Note however that for example extraction relies on the second notion of value (weak call-by-value or weak call-by-name). A recent reference analysing a host of different reduction strategies is https://types22.inria.fr/files/2022/06/TYPES_2022_paper_60.pdf
what is "Our usual way of evaluating expressions"? Eval lazy
? simpl
? something else
both go under lambdas but the reasoning may differ between them
why is weak reduction not suitable for proof assistant ?
Proof checking based on type theory requires the ability to check that two different terms have the same normal form. Weak reduction does not make it possible to answer that question, while strong reduction does. So, strong reduction becomes the natural choice.
got it thanks
Also I will appreciate all resources you can throw at me on that topic.
the reason I am asking is because I trying to create toy dependently typed language and that was something where I saw different people do different things with little explaination
Guillaume Melquiond said:
because it is a proof assistant based on type theory, not a programming language.
I think it's worth being a bit more precise, given that Idris, for example, is a programming language, but has use for strong reduction (along with weak reduction). Later replies have more or less covered it: In type checking, you use normalisation to equate as many terms as possible, hence choosing strong reduction; while in execution, you only care about first order values (the kind that can be printed to the console), so weak reduction is enough.

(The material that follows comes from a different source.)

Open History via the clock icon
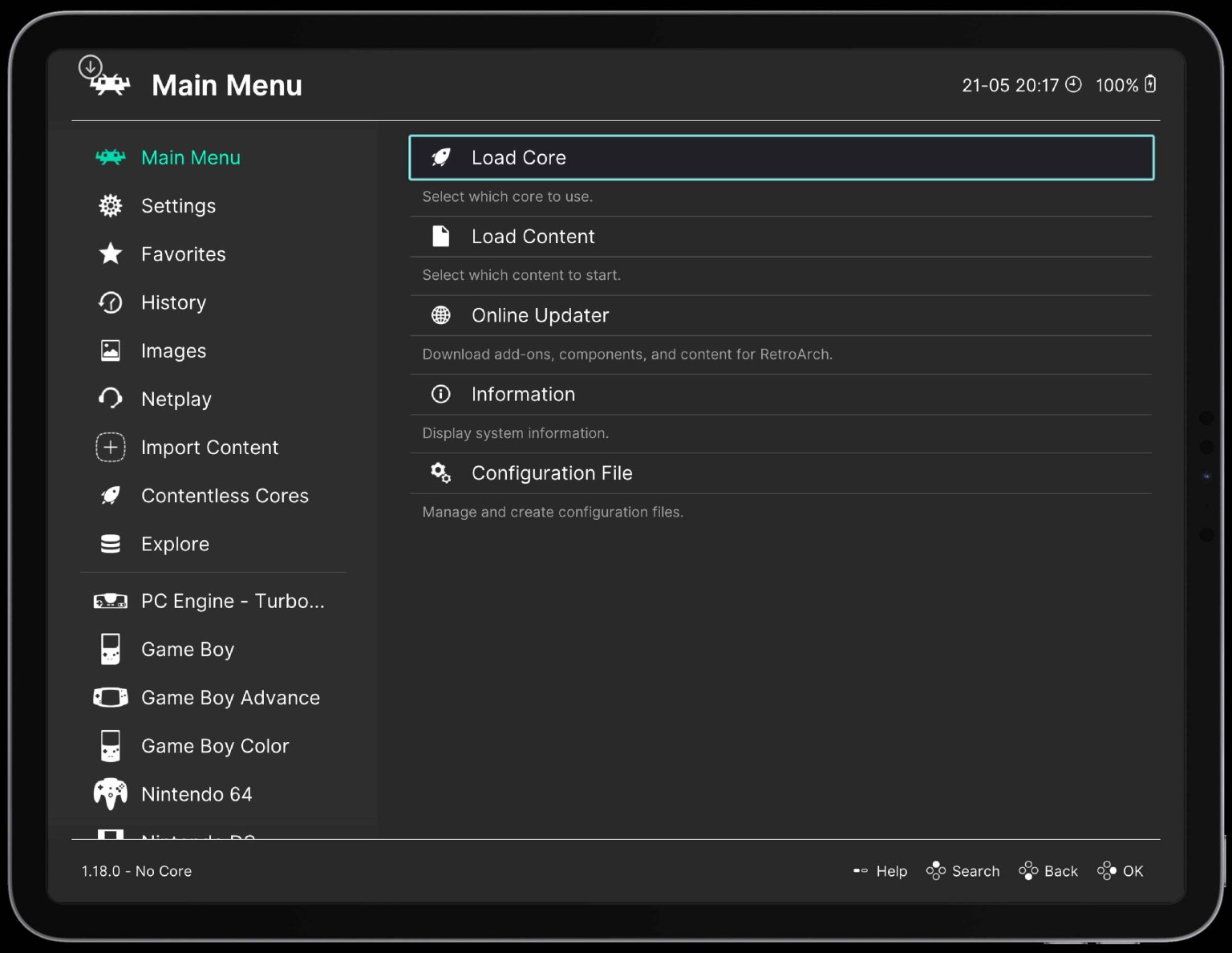Image resolution: width=1232 pixels, height=953 pixels. click(x=110, y=302)
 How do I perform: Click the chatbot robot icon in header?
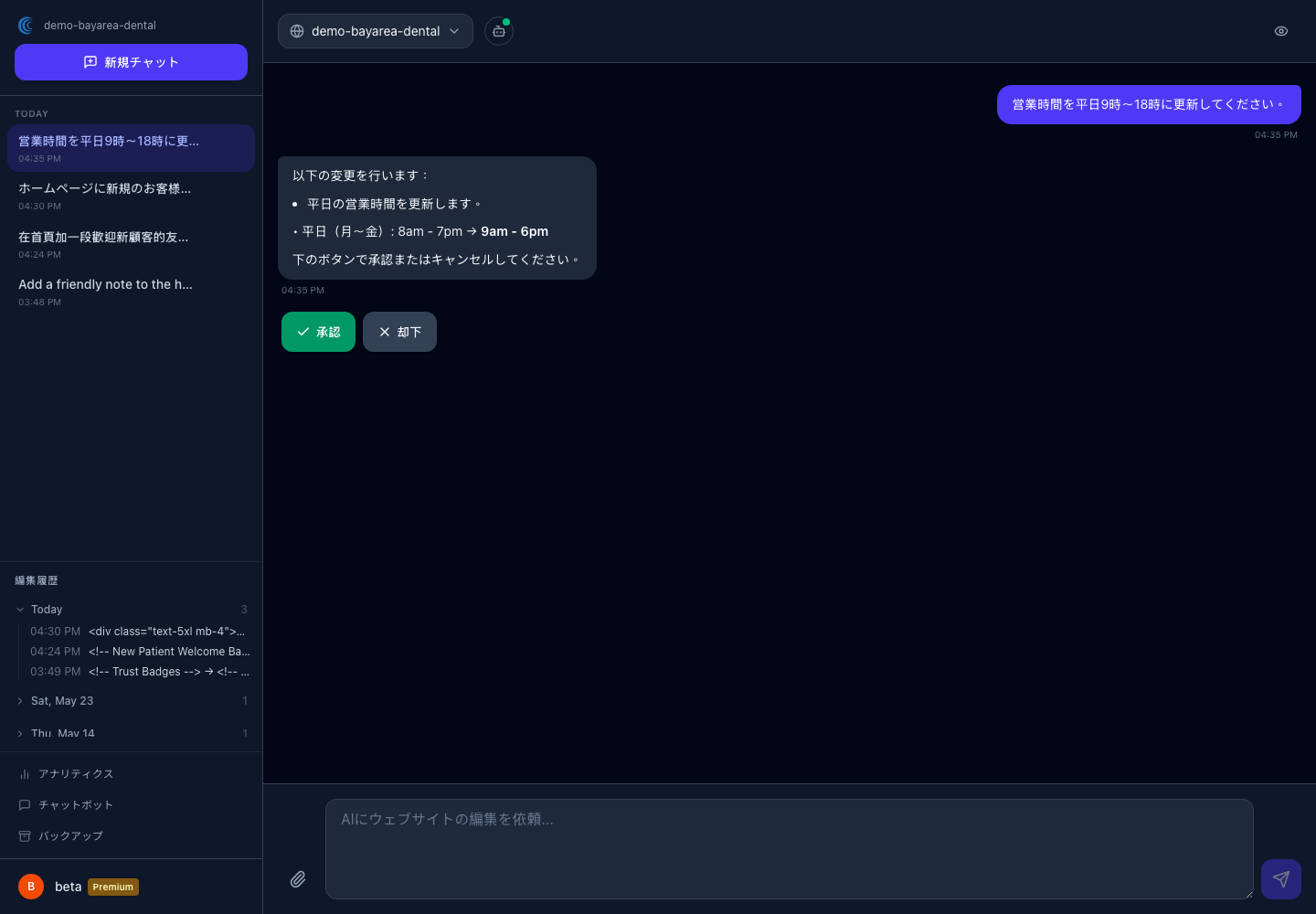click(x=499, y=31)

that is interesting to see both approaches combined.
Conversely, quite a few conversion checkers in the dependently typed setting (e.g. the one implemented in MetaCoq, which is quite close to Coq’s kernel) actually only ever rely on weak reduction. In the case of functions for instance, rather than normalizing them both (strong reduction) and comparing them, what you do is weakly reduce both sides you are comparing, check that both terms you get are λ-abstractions, and recursively compare domain and body of those (which will again call weak reduction, and so on). In effect, you perform a kind of "implicit" strong reduction by iterating weak reduction.
@Meven Lennon-Bertrand It sounds to me like you're describing doing strong reduction lazily rather than any form of weak reduction. There are various points where conversion checkers don't fully reduce the two terms to values before comparing them, but this is largely orthogonal to strong vs weak (i.e, open vs closed) reduction.

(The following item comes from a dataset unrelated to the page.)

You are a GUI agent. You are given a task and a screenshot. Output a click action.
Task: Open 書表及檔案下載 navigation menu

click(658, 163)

I guess it depends where you set the line between both. If your criteria is open vs closed context, then indeed, this is closer to strong reduction than weak reduction because recursive calls happen under binders. But on the other hand there are multiple heuristics to avoid doing (strong) reduction all the way: not unfolding definitions when it is not needed, comparing terms for syntactic equality before reducing them, strict propositions which are not reduced… Which means that an algorithm like this is not merely a different way to organize strong reduction: the whole point is to avoid it as much as possible.
Anyway, my point was merely to emphasize that even in a very "type theoretic" setting, weak(-head) reduction is often an important tool.